Salt has been tried with cauliflower, Brussels sprouts, and cabbage, also at the rate of 3 ounces to the square yard, without any other manure, and has raised good crops and clean at the roots, which proves its efficacy in killing the worms. The same advantage was formerly obtained by using hot lime.

The experiments on the farm were conducted by the overseer or bailiff, W. Halliday; and in the garden by the gardener, R. Ross. They have, in my opinion, been made with great care, and are fairly reported.

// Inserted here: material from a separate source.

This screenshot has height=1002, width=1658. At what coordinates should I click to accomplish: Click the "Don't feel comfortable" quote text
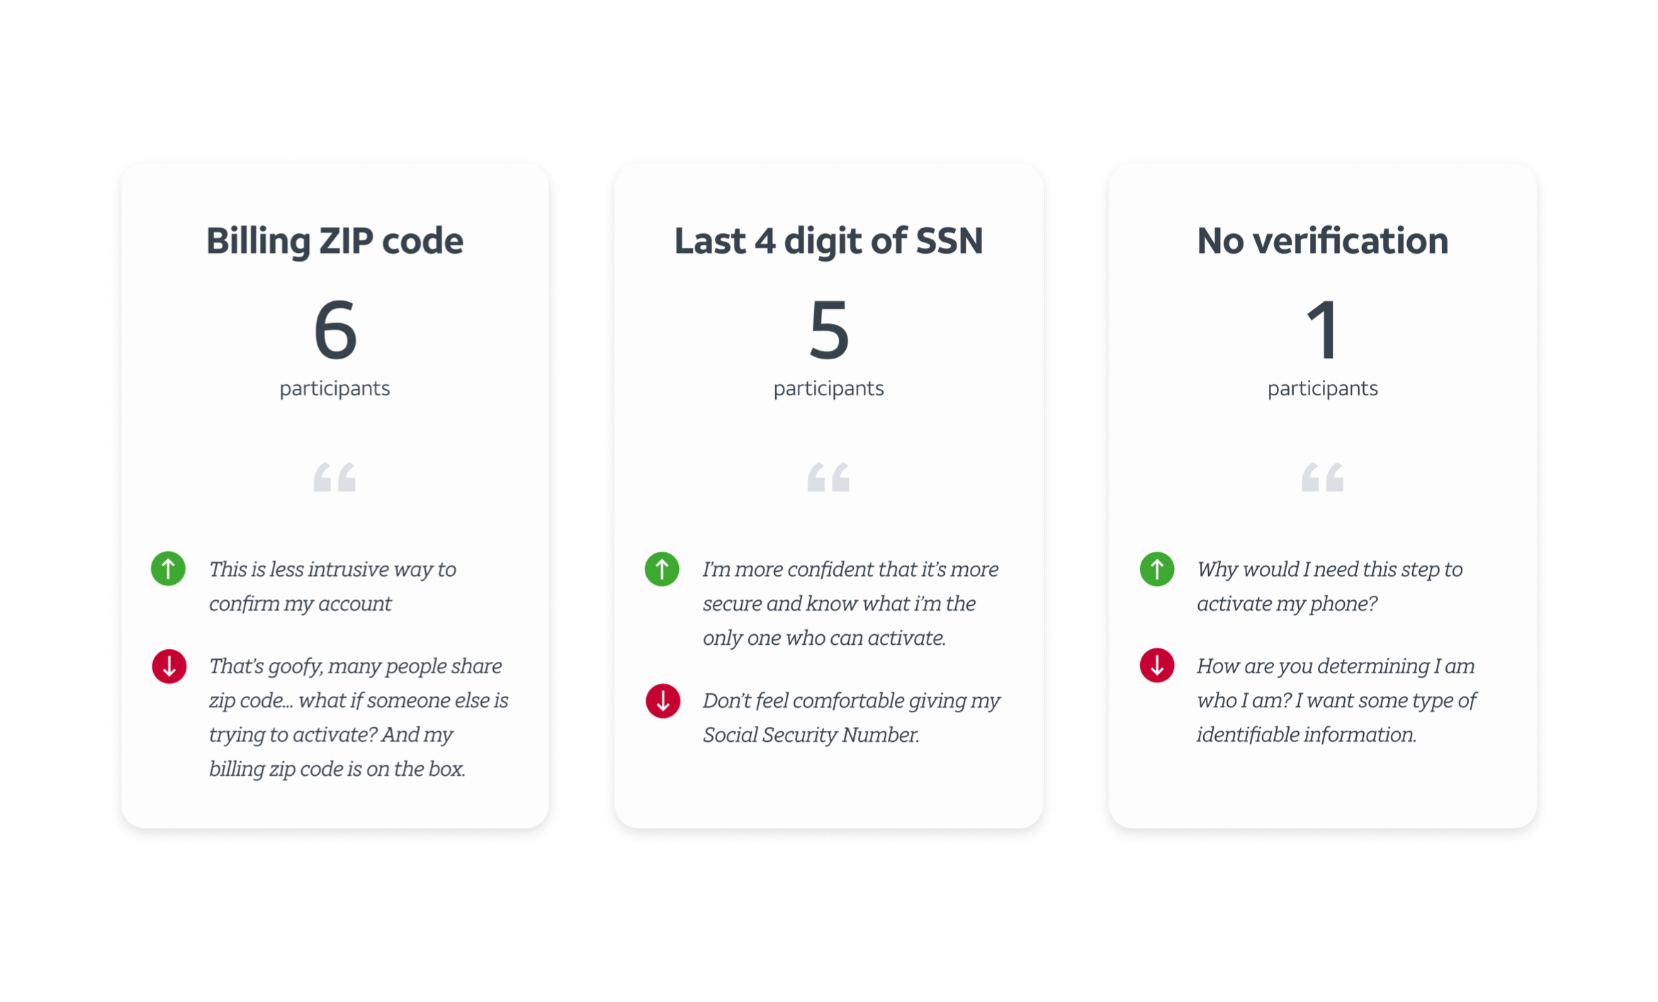[x=850, y=717]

MOUNT-ANNAN, 13th Nov. 1819.

ALEX. DIROM.

ESSAY

ON THE

THEORY OF IRRIGATION *.

By Mr JAMES LINDSAY, Land-Surveyor at Murdiestown, Lanarkshire.

IN whatever light we consider irrigation, it must appear one of the greatest improvements in agriculture. If immediate gain be the object, it produces heavy crops of hay annually, besides rich pasture for cattle, in spring and in autumn, when, from its scarcity, this kind of food is rendered more valuable. If the improvement of land in tillage be the object, it is a source of manure; water being of itself sufficient to support, as well as communicate fertility, to those lands to which it is skilfully applied, without the aid of any other manure; so that the whole dung made from the hay-crop may be applied to other land in tillage.

* It has been thought expedient to omit some passages in this Essay, where the author was too diffuse: but care has been taken that the facts and reasoning should not be affected. -ED.